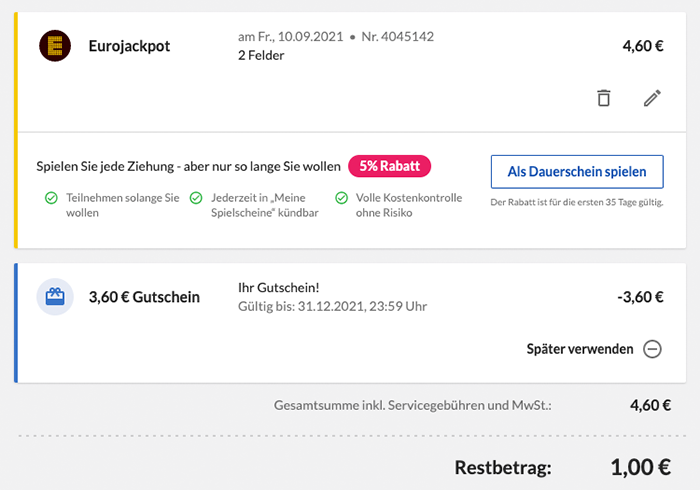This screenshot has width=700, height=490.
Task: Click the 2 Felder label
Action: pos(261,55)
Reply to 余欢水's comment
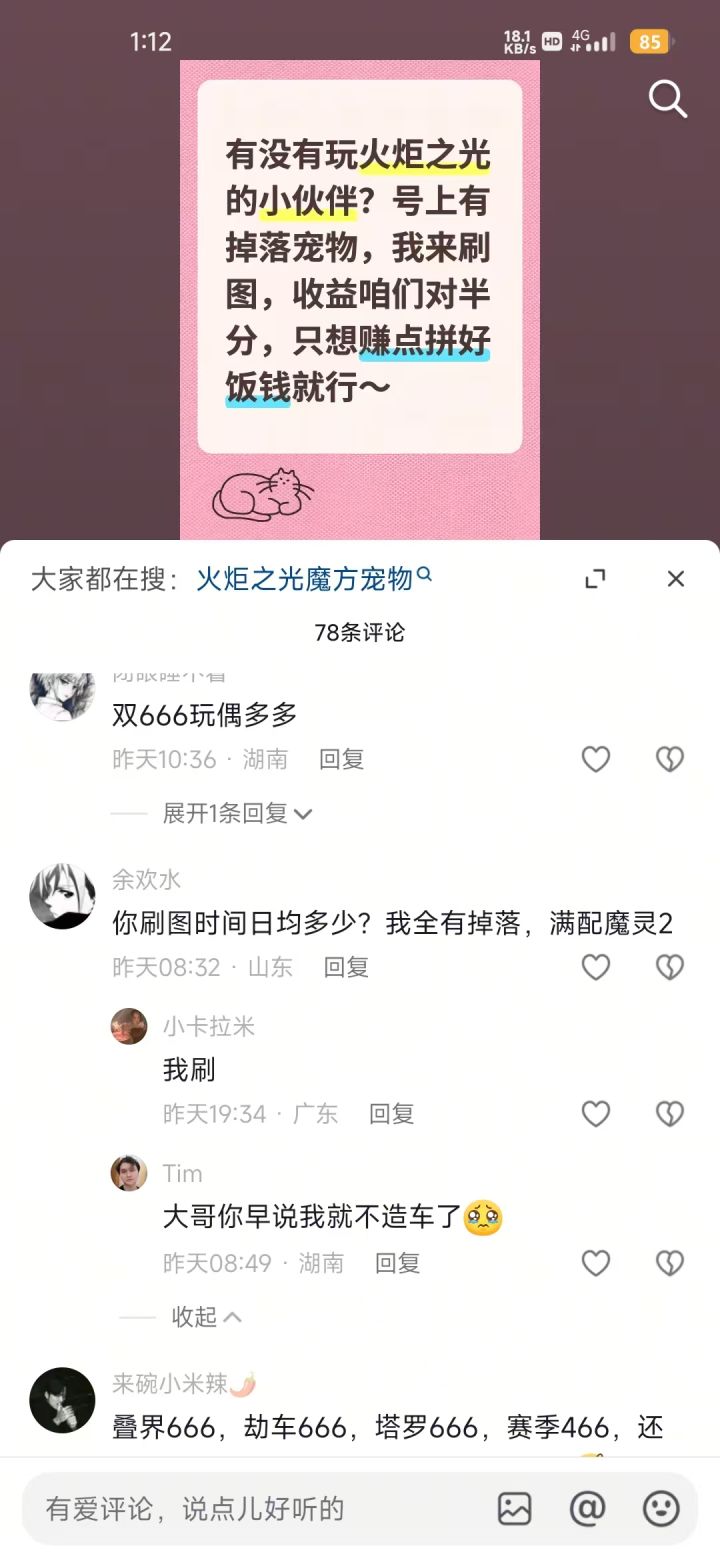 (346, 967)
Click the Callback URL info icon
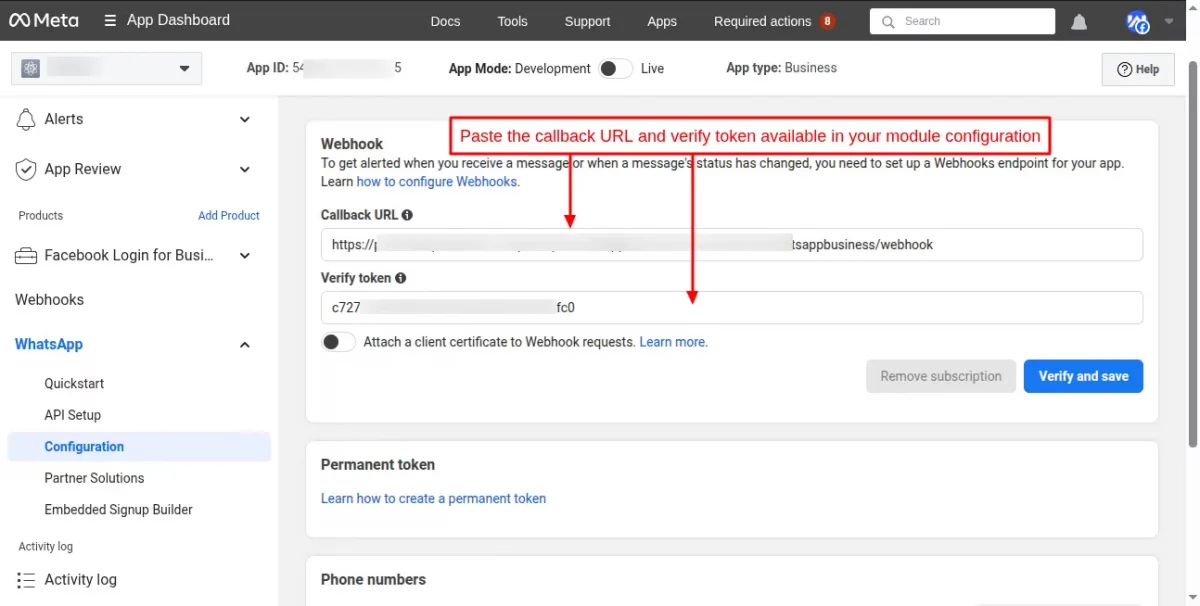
...
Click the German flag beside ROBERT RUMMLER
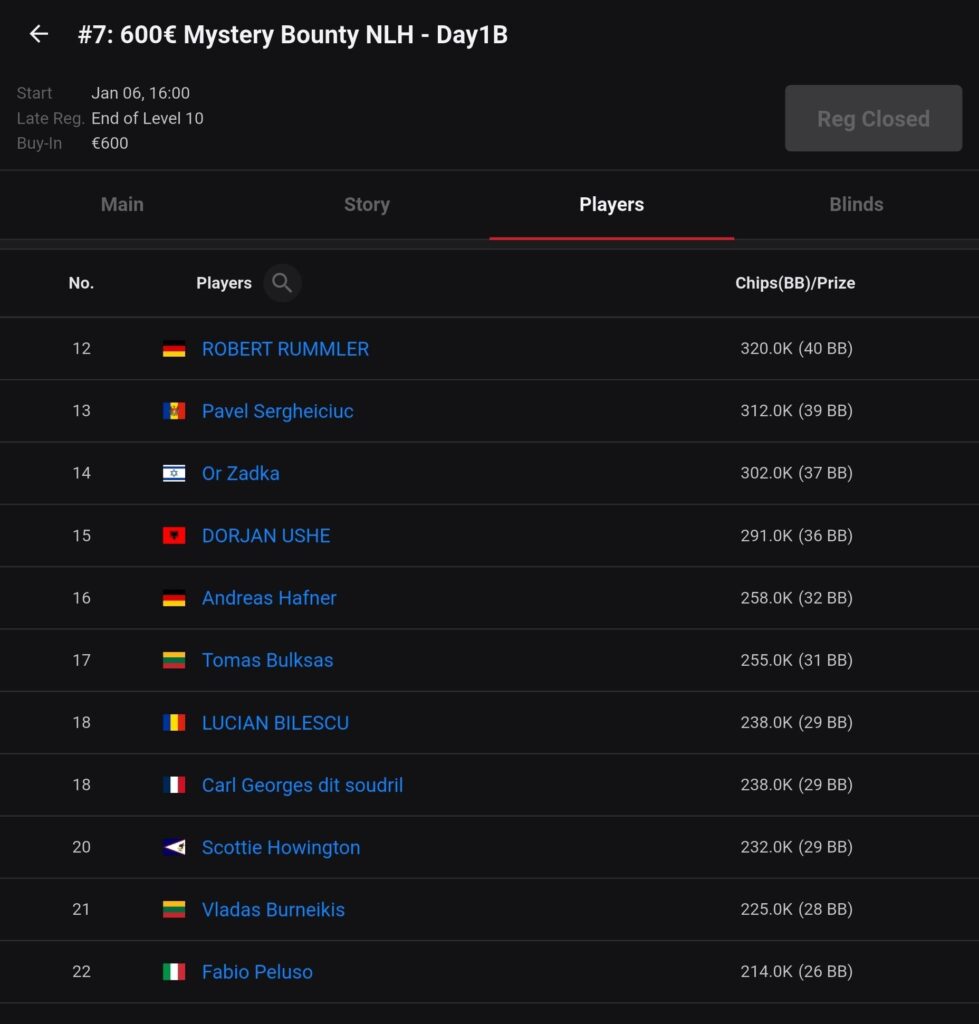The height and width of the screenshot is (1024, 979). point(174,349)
...
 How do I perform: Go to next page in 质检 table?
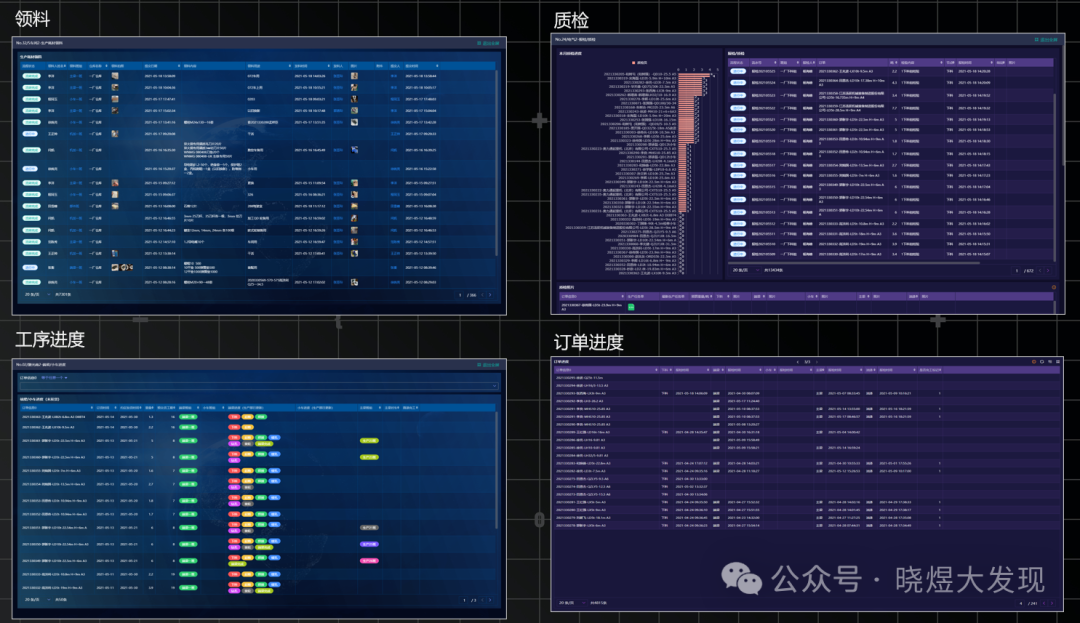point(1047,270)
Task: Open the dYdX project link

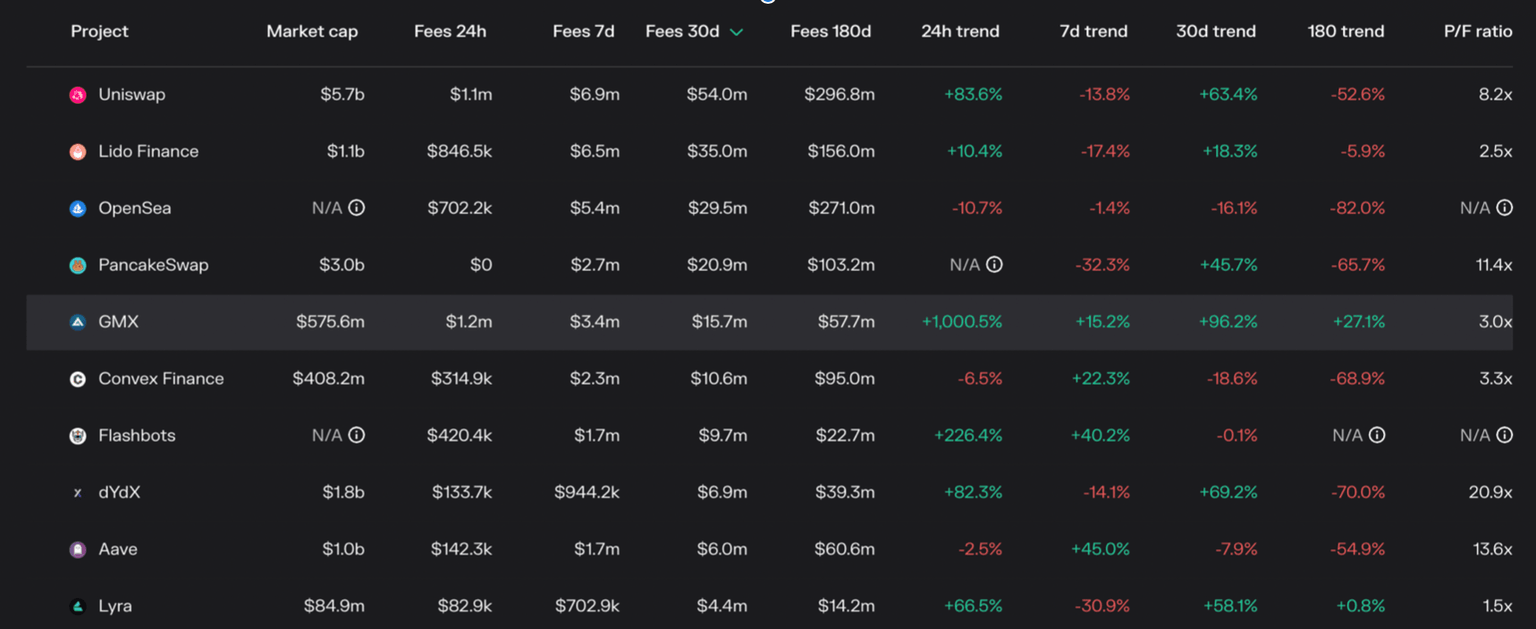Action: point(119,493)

Task:
Repeat, word for word, the lines of the material above from the one holding "Reply to 余欢水's comment" through the one holding "Click the Callback URL info icon". Leave out pictures.

Task response:
Reply to 余欢水's comment
 (346, 967)
Click the Callback URL info icon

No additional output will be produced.